When I brought this article to Awesome’s attention, assuming that it might give him some perspective on why that phrase frustrates me, he called the article “ridic” and then declared that it “must have been written by a woman.”

If you also just heard the screech of brakes inside your head when you read that sentence, then you are probably also a woman. I am not so unreasonable to get into an actual argument with him over a fluff opinion article but his response intrigued me. Here is part of our actual conversation that followed – over IM, so this is word for word folks:

Awesome: I don’t think it’s dismissive. Also it’s not sneaky. This article is really stupid.

Me: You are missing the entire point.

Awesome: I mean, someone could say, “Who cares?”

Me: The article is about PERCEPTION. It doesn’t matter if you think I am overreacting. Clearly I don’t think I am overreacting, so you should be sensitive to that.

Awesome: Well the perception this person has is wrong.

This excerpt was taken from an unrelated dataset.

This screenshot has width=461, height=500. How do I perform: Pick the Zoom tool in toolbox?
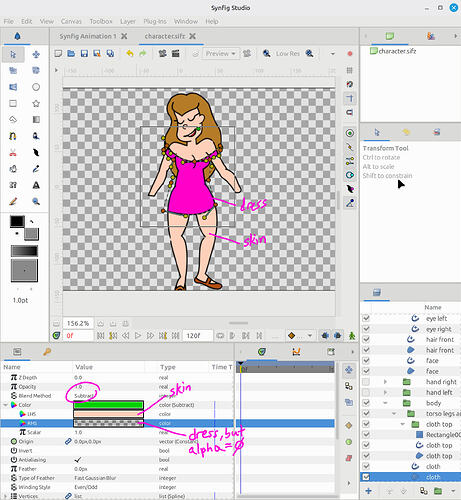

Me: Perception can’t be wrong. It’s like an opinion. You can disagree but you can’t say they are wrong.

Awesome: Colorblind people perceive red wrong.

And on and on.

The colorblind comment led to an even longer discussion, with me saying no one actually knows what the color red is, and that maybe the way colorblind people see red is correct and the rest of us are wrong, and him spouting a bunch of scientific facts about the color spectrum.

Then he asked me if I would prefer to hear the words “calm down” or “you are out of your damn mind,” to which I responded with uncontrollable laughter because I thought if he said that to me during an argument I’m pretty sure I would think it was really funny.

Finally we agreed to disagree, although in a last-ditch effort to prove he was “right” (which was not the point of the article), Awesome came up with several situations in which he thought the phrase could be used with positive results. I told him that situation didn’t exist.

He commented that our debate was never going to end and I told him, “You started it, all I wanted was for you to read a damn 300-word article.”

To which he responded, “Calm down.”

 

3 thoughts on “What women don’t want to hear from a man

  • May 3, 2013 at 3:13 PM
    Permalink

    I don’t really get how it’s dismissive. (I love how he was right about it being written by a woman). If you need to calm down, you need to calm down. What some people don’t understand is everyone can’t communicate effectively when they’re not calm. So if you’re not calm, trying to describe a situation, or handle a situation, you’re not doing what you need to do. Why would I want to sit around and listen to you attempt to tell me your point when it’s not coming across? Calm down, and communicate effectively.

  • April 17, 2013 at 12:11 AM
    Permalink

    hilarious. i love the colorblind response. very smart!

Comments are closed.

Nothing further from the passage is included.